Apart from music, Dayarathna wrote several classical books to the local students who sit for the Bhathkanda classical exams such as "Sangeetha Vimarshana" and "Sangeethaya". He is also the pioneer to introduce music as a therapy for the first time in Sri Lanka with his book "Music Mind Therapy". In his book, "Polynesian Music and Dancing" depicts the culture and performing arts of Oceanian islands; Australia, New Zealand and Fiji Islands. He also wrote a children's book, "Salmal". In 1994, he won the UNDA International Award.

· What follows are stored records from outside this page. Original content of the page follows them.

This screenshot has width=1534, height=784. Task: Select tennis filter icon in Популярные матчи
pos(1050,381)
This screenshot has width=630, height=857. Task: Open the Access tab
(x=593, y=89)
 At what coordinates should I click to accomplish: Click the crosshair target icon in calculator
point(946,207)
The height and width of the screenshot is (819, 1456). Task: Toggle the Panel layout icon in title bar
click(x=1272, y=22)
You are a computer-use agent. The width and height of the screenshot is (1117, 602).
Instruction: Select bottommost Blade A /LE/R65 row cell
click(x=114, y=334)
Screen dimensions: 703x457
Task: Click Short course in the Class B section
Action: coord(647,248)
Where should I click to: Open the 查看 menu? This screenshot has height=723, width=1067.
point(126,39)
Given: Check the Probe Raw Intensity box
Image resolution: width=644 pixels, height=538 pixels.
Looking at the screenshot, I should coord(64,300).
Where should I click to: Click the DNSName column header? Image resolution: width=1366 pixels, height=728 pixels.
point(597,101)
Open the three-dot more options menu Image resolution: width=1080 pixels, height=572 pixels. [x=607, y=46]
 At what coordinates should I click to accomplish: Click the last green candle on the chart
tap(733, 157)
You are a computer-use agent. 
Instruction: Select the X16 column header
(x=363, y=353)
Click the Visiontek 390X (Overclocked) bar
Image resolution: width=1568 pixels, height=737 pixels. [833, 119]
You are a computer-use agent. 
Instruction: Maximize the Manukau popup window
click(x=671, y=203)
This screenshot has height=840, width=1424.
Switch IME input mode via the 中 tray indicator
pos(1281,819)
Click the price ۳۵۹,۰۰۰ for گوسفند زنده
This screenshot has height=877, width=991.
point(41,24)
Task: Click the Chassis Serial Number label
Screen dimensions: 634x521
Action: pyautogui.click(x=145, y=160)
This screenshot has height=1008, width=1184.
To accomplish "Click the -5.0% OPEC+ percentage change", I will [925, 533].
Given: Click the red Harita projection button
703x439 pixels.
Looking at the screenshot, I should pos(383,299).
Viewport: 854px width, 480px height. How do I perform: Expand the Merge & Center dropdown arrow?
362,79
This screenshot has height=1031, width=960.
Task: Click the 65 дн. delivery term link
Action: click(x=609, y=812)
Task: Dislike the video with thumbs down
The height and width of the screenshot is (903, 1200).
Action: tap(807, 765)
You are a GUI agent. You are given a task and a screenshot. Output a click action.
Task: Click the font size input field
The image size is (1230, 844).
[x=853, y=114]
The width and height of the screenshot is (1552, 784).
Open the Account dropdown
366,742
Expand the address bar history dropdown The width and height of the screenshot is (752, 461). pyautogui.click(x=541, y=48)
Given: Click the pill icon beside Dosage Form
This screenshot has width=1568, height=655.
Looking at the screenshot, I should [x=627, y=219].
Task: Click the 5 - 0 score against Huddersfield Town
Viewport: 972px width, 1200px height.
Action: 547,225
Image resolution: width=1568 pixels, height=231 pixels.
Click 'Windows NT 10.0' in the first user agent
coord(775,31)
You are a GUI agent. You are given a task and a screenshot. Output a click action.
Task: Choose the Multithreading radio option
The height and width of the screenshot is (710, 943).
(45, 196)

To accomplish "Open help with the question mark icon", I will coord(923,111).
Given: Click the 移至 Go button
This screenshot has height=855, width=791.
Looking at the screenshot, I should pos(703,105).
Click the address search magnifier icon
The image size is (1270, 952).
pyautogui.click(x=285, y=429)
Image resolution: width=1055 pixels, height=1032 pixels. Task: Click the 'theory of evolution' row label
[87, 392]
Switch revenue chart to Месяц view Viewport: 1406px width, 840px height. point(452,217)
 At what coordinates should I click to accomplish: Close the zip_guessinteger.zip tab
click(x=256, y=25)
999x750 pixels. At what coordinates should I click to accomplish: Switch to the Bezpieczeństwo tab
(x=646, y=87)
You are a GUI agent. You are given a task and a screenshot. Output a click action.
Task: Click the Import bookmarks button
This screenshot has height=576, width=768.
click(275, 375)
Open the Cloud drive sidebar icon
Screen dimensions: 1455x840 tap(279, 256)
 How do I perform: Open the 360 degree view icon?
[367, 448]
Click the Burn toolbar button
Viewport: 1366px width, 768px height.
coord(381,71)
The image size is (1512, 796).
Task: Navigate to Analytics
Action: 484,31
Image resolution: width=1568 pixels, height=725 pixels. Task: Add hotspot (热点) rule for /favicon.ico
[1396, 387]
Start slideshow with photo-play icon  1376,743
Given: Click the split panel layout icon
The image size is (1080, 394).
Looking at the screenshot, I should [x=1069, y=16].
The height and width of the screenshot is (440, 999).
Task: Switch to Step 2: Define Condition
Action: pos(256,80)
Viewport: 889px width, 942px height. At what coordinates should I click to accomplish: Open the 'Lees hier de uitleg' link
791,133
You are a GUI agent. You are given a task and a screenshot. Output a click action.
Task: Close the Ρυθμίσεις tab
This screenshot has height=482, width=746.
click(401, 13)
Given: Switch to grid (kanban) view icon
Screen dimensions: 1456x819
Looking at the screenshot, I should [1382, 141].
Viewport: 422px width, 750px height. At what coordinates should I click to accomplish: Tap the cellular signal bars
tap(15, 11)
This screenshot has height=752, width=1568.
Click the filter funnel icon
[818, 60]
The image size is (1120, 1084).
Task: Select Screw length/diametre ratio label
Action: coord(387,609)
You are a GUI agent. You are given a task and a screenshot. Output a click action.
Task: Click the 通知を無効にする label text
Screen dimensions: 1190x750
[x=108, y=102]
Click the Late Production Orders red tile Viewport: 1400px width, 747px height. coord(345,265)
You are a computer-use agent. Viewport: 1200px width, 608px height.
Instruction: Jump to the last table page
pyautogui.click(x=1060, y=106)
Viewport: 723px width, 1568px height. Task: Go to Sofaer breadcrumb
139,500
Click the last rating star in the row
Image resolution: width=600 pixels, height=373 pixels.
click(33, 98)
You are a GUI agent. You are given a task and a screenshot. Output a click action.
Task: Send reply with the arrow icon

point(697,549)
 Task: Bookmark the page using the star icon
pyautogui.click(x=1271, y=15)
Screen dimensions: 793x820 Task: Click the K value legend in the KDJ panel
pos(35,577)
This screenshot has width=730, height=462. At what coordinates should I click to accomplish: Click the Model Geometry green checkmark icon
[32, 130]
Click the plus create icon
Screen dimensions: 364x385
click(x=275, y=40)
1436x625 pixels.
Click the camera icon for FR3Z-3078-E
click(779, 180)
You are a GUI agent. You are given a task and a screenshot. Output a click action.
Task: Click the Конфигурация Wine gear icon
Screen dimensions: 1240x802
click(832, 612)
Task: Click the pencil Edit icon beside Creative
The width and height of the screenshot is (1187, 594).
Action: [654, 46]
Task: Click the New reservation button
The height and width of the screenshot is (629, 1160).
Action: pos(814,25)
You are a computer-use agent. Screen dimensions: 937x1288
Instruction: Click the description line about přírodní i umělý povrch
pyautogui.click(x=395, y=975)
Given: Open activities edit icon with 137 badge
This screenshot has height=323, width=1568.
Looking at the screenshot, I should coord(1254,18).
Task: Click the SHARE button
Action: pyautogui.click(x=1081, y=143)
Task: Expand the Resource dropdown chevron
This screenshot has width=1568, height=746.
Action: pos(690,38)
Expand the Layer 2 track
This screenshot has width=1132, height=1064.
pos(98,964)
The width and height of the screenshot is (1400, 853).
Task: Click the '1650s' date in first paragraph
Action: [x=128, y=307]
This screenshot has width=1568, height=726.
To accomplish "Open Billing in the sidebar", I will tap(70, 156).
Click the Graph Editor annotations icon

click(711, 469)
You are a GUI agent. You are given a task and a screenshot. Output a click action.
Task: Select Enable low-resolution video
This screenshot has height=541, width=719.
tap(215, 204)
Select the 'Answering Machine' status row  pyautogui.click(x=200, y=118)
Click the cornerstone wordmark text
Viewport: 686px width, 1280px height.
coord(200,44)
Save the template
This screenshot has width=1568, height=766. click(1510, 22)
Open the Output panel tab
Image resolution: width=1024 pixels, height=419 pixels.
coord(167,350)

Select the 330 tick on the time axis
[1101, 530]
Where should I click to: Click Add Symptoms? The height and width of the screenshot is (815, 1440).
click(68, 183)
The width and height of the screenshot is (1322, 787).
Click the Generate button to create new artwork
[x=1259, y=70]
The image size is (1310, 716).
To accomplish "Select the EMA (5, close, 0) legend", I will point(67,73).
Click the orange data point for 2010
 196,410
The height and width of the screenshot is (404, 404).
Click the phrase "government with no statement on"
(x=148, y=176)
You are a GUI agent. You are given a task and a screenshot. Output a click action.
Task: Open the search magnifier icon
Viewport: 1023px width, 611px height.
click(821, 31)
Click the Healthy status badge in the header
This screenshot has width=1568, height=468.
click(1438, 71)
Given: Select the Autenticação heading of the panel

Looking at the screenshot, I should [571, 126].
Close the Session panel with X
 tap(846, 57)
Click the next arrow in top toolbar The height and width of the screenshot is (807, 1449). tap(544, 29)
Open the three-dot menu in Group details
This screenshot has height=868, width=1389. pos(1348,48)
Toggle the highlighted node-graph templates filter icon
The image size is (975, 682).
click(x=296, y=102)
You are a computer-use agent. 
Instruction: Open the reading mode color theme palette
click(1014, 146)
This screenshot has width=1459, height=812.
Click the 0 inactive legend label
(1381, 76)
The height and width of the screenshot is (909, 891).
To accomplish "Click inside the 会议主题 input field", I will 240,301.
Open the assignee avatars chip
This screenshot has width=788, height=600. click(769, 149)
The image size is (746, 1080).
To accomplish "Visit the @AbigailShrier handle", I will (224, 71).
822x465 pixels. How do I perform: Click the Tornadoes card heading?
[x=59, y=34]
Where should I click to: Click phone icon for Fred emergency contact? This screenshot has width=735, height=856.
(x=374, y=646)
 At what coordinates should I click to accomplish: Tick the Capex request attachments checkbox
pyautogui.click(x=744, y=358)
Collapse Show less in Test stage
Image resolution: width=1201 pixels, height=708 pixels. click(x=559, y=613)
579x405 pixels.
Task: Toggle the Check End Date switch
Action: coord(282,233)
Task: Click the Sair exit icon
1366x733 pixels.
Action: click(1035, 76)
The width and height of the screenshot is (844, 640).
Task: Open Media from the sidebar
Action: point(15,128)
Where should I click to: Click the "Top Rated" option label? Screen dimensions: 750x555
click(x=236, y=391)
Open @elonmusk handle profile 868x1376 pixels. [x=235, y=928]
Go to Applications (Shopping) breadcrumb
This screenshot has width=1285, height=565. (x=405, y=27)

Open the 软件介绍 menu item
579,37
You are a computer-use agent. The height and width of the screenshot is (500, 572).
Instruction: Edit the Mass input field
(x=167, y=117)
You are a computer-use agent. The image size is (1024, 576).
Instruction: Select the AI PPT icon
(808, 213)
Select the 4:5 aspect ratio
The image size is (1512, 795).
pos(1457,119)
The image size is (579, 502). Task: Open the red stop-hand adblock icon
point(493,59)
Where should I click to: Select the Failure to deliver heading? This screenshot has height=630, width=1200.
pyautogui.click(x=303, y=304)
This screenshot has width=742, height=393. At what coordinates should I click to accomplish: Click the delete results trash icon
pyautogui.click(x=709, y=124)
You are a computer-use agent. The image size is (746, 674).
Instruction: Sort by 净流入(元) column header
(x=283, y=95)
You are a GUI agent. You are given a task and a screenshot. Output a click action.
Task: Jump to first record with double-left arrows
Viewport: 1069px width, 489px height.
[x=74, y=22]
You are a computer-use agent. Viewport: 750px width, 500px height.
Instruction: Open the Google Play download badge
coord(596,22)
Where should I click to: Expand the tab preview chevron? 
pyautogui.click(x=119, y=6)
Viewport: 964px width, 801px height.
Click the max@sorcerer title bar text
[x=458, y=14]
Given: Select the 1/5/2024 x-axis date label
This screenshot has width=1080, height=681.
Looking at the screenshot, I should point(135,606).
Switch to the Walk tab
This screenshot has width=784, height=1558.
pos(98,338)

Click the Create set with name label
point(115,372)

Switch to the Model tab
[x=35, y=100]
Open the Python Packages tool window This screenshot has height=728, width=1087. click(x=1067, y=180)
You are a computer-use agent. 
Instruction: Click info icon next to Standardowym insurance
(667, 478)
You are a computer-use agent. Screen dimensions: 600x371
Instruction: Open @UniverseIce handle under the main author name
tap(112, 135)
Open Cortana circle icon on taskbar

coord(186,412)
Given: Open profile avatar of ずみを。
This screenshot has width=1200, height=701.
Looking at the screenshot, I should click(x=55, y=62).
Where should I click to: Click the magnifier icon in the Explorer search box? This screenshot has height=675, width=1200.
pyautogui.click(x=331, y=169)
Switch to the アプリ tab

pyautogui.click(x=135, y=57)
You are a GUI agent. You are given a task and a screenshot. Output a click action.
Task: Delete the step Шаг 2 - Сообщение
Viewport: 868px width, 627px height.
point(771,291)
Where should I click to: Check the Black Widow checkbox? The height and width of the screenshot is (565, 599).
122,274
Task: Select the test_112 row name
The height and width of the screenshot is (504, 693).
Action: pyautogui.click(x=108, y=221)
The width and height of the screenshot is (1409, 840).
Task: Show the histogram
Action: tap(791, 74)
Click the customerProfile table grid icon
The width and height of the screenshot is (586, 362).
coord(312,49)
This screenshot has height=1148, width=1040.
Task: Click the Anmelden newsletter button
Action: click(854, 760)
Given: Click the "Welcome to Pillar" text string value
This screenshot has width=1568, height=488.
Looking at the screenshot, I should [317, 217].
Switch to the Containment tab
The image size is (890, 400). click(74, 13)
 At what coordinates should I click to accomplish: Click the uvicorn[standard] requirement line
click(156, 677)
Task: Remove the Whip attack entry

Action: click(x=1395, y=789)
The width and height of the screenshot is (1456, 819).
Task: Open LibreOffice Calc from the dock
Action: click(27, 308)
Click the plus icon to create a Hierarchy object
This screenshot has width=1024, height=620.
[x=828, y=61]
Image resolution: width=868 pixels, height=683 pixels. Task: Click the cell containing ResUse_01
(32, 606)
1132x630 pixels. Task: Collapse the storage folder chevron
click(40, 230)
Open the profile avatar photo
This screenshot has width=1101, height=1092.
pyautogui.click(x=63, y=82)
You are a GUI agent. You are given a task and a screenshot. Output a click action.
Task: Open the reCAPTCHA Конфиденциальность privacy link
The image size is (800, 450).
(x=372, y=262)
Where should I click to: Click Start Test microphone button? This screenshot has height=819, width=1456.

In 1997, to commemorate the 55th Independence of India, the Indian Government awarded "Bharatha Mithra" to Dayarathna and his wife Amara. From 1997 to 2001, Dayarathna and Amara became lecturers on North Indian Classical music in the Ethno Musicology Department at the California University. On 6 December 2007, a felicitation ceremony, a completed CD album produced by Vijitha Trade Centre label known as "Udumbara" in 2008 "Maha Re Yame, Dayaratna-Amara Abhinandana" was held at 6.30 p.m. at BMICH. On 17 August 2011, a CD containing new songs was released at 5 pm in the Ananda Samarakoon studio of the Sri Lanka Broadcasting Corporation. On that day, Yapa Bandara Seneviratne's book "Sinhala Sangeethaye Dayaratne Ranatunga Suvipul Siyatsara" was also released.

In 2019, The Janabhimani or Hela Maha Rawana Rajabhimani Awards Ceremony was held at the Jasmine Auditorium at the BMICH where Dayarathna won the Best Service Award.